■ **LISTA DE TAREFAS**:
1. Resuma em duas frases o texto sobre a polémica do programa televisivo.
2. Prossiga o texto sobre a polémica do programa televisivo a partir da última frase apresentada.

■ **TEXTO APRESENTADO**:
----

Já perceberam que o assunto é a polémica em torno do programa de um canal privado que copiou o modelo de mais um “reality show” de sucesso em países até do primeiro mundo e onde, provavelmente, só leva a sério este tipo de programas quem também acredita na taróloga da madrugada, no cálcio e mangostão milagrosos da manhã e da tarde, ou dos magníficos “gadgets” para o lar e para o corpo que se exibem noite dentro. Mais, um programa que expõe quem voluntariamente decide, por si e por quem tem o poder de decidir, os menores neste caso. Como noutros se expõem casos de crimes por resolver que devem enfurecer qualquer detective da Judiciária. O azar da Paula é que este não é um país de detectives mas um país de educadores e de muitos especialistas em Educação. Parece-me até que, em tempos, houve um programa que tinha um Juiz que decidia sobre casos bizarros, e outro ainda em que um conhecido jornalista, filho de escritora e poeta maior da nossa Língua, debatia com uma futura Ministra da Justiça casos não menos populares simulando o ambiente de tribunal. Um filão que o canal de TV aproveitou e, lançando a rede mais uma vez, até conseguiu apanhar uma polémica que lhe aumentou a audiência.

----

■ **SECÇÃO DE DADOS**:
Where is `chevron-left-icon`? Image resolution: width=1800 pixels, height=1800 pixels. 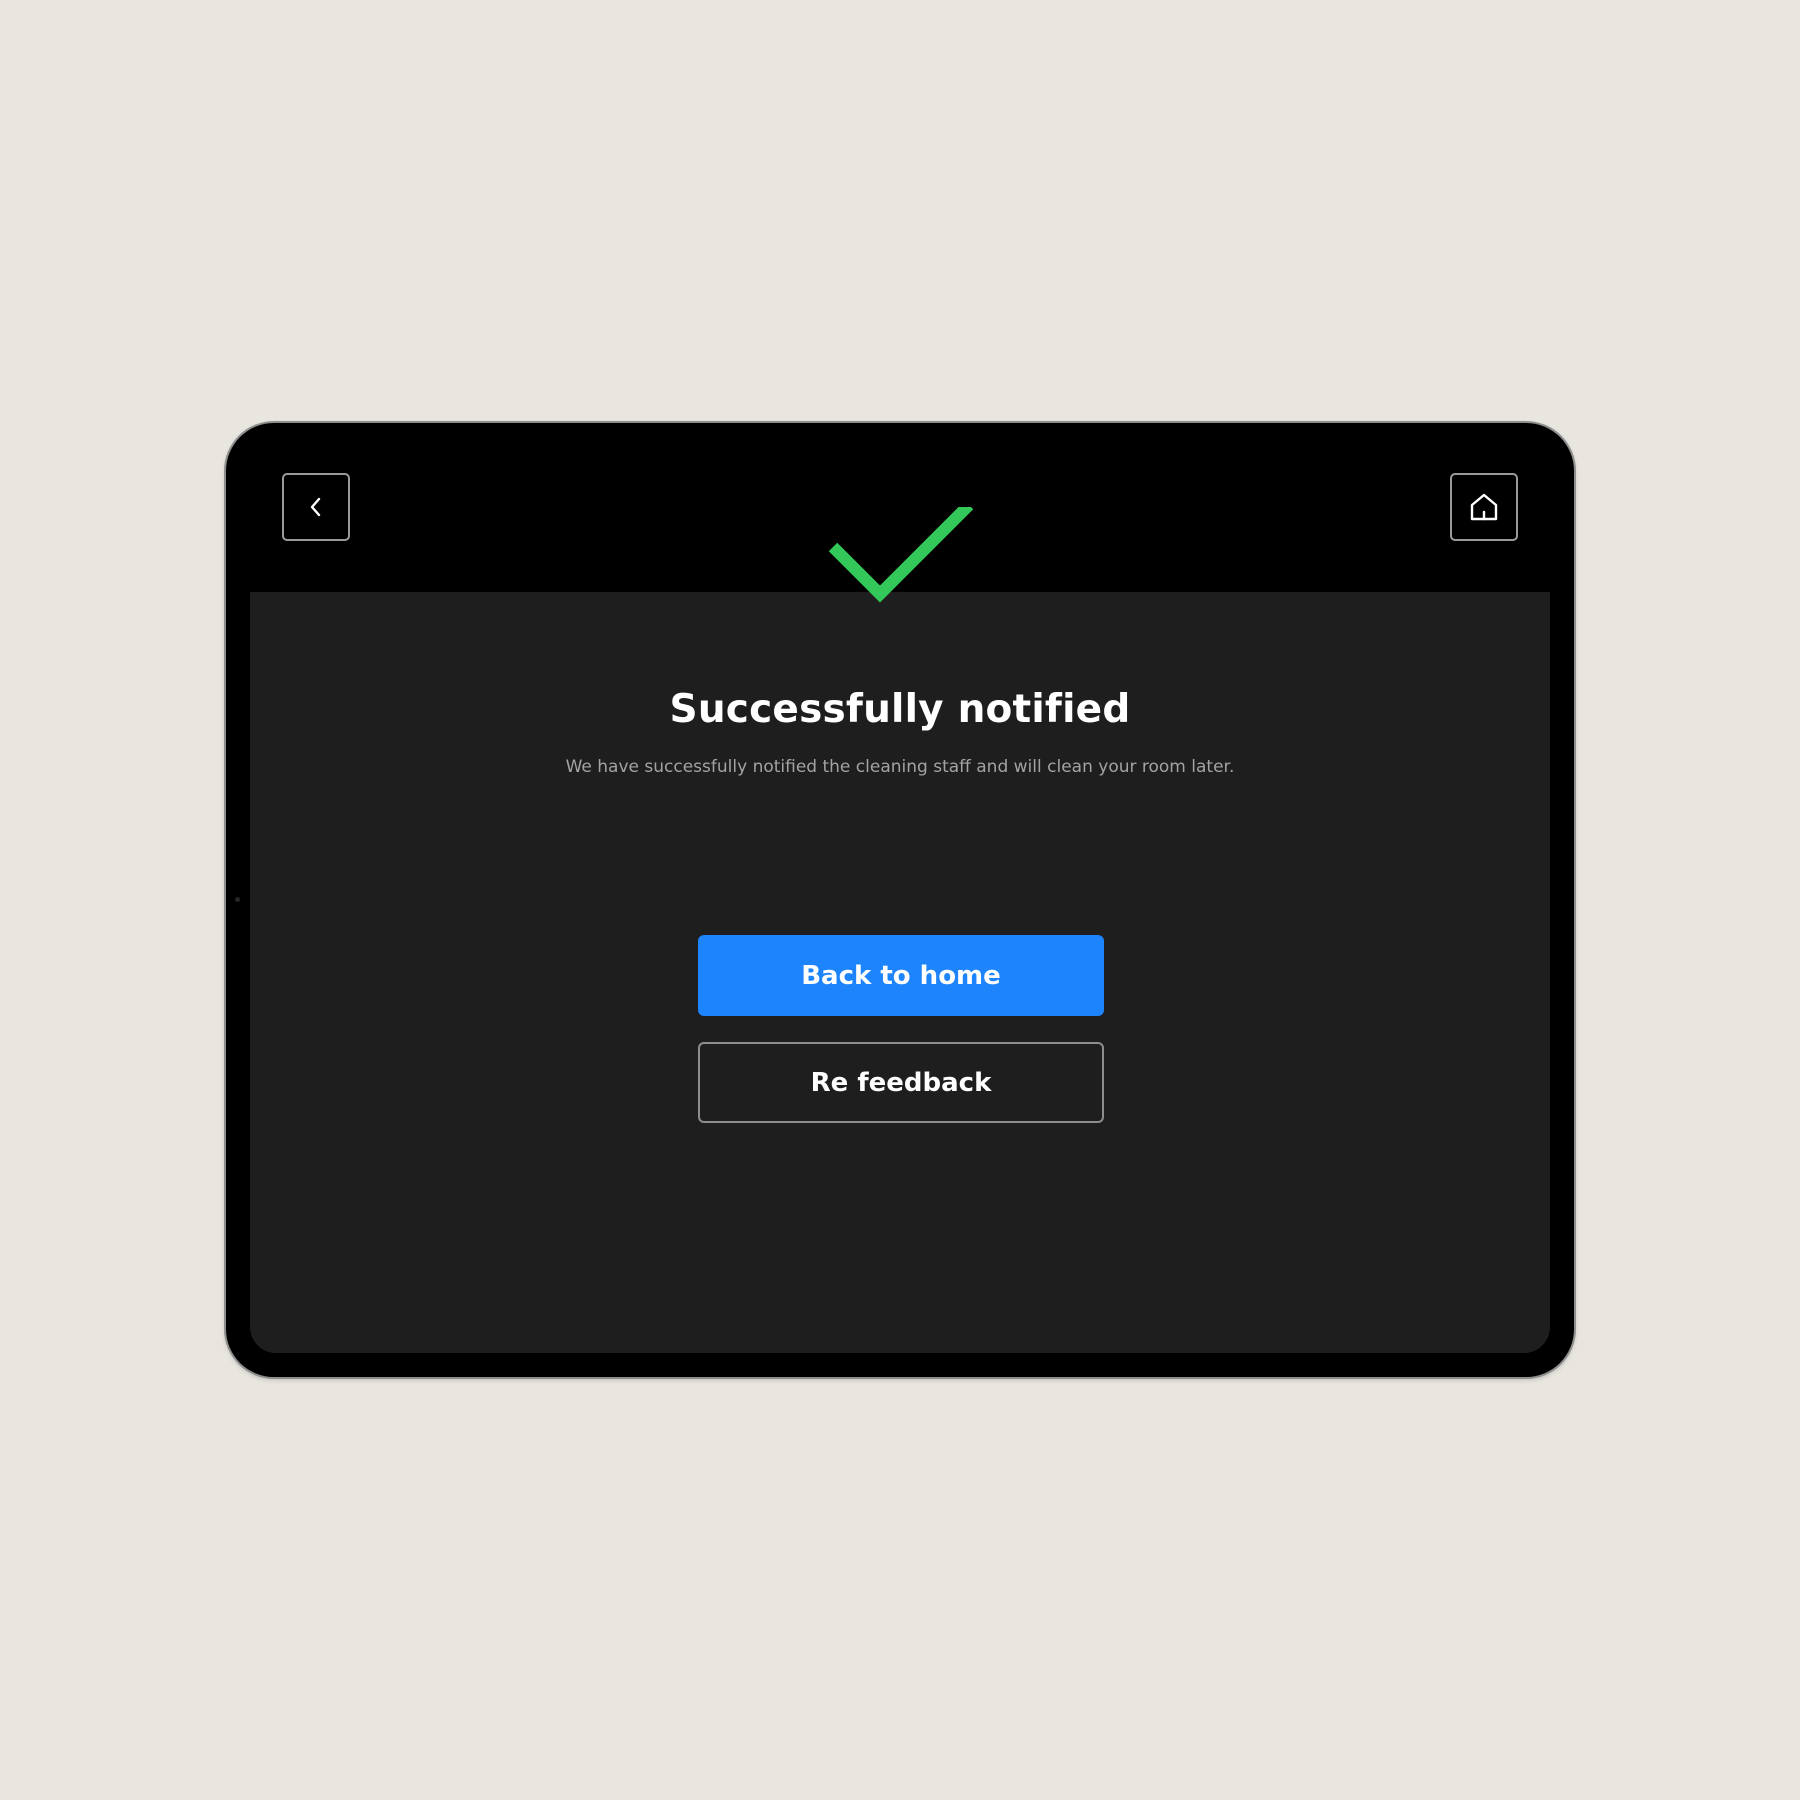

----

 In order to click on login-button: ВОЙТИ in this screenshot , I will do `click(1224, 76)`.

----

■ **RESPOSTAS POR TAREFA**:
1. O texto trata da polémica em torno de um programa de um canal privado, que copiou o modelo de um «reality show» de sucesso noutros países e que expõe quem decide voluntariamente participar, incluindo menores, por decisão de quem tem esse poder. Menciona ainda programas anteriores, um com um juiz que decidia casos bizarros e outro que simulava o ambiente de tribunal, e observa que o canal aproveitou esse filão e acabou por apanhar uma polémica que lhe aumentou a audiência.

2.
Parece que as instituições que podiam ser apontadas como responsáveis quer sobre o programa, quer sobre as realidades ali espelhadas, mesmo as que o são com reflexos aumentados ou distorcidos como na Feira Popular, já estão alertadas e a fazer o seu papel. Era bom que o canal de televisão explicasse bem as suas opções – a de programar e a de retirar – para todos aprendermos um pouco mais. E que não dê a imagem dos argumentos que suspenderam há décadas as entrevistas históricas do Herman. Aliás, agora mais do que nunca, em matéria de TV temos sempre algumas boas alternativas: mudar de canal, se a raiva for contra o canal, ou dissecar peça a peça o que ali se passa, para além dos desabafos de indignação, em lugares normalmente de ambiente educador, formal ou não, e aproveitando para dar mais audiência ao canal. Não vale a pena é entrar no pesadelo e mandar cortar a cabeça a alguém.